Atualizado em 07/07/2026 · Fundamentado em jurisprudência de STJ
Sim. Segundo o STJ (Informativo, em linha com o STF na ADPF 411), decreto estadual que obriga agentes públicos a disponibilizar informações sobre bens e evolução patrimonial não extrapola o poder regulamentar. A obrigação já decorre de lei, em especial do art. 13 da Lei de Improbidade, aplicável a todos os entes federativos.
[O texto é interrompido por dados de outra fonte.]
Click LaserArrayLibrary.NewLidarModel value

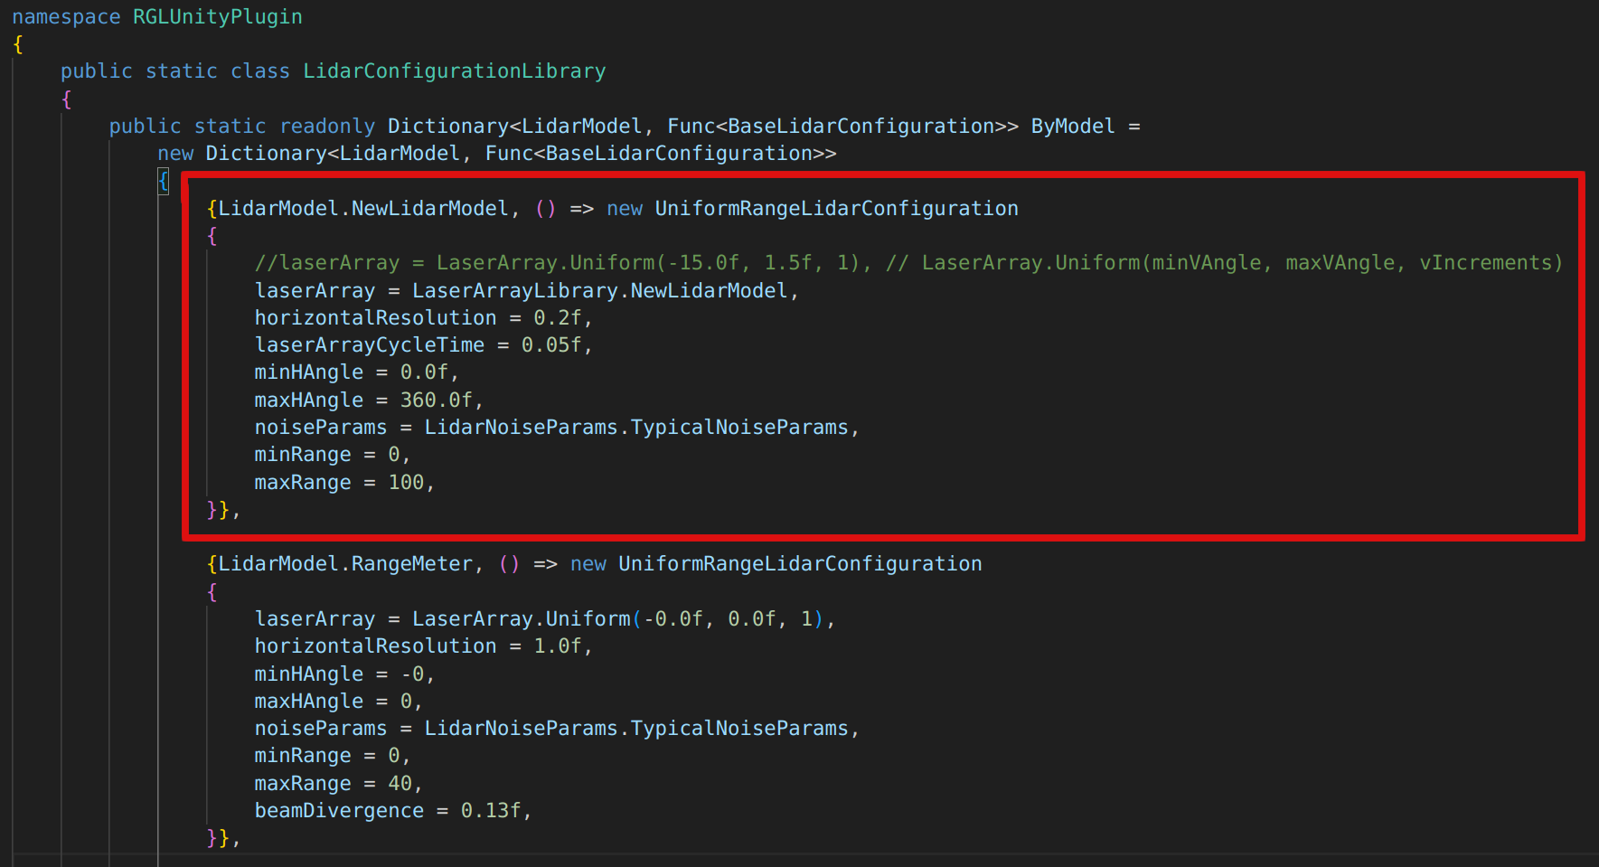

O argumento central contra esse tipo de decreto era a suposta ausência de lei em sentido estrito criando a obrigação para servidores estaduais. O STJ rejeitou a tese: a exigência de declaração de bens na posse e anualmente já está prevista em lei, e o art. 13 da Lei n. 8.429/1992 alcança todos os entes da federação, não apenas a esfera federal.
O STF, ao analisar a ADPF 411, seguiu a mesma linha: a abrangência nacional da regra deriva do próprio sistema constitucional de tutela da probidade administrativa. Assim, o decreto estadual apenas regulamenta dever que já existe, em sintonia com os princípios do art. 37 da Constituição.
A entrega das informações à Administração não significa exposição pública dos dados. Cabe ao ente estatal, ao receber as declarações, adotar as cautelas exigidas pela proteção constitucional de dados pessoais e pela LGPD.
Ou seja, essas normas não proíbem a coleta: elas disciplinam o tratamento que a Administração deve dar às informações recebidas, garantindo sigilo e uso adequado.
Servidores estaduais não podem se recusar a apresentar a declaração de bens e evolução patrimonial sob o argumento de que a exigência veio de decreto. A recusa pode gerar consequências disciplinares, e eventuais abusos no tratamento dos dados devem ser questionados pela via própria, sem afastar o dever de informar.
“Não extrapola o poder regulamentar da Administração Pública, ou os princípios que a regem, Decreto Estadual que dispõe sobre o dever de agentes púbicos disponibilizarem informações sobre seus bens e evolução patrimonial.”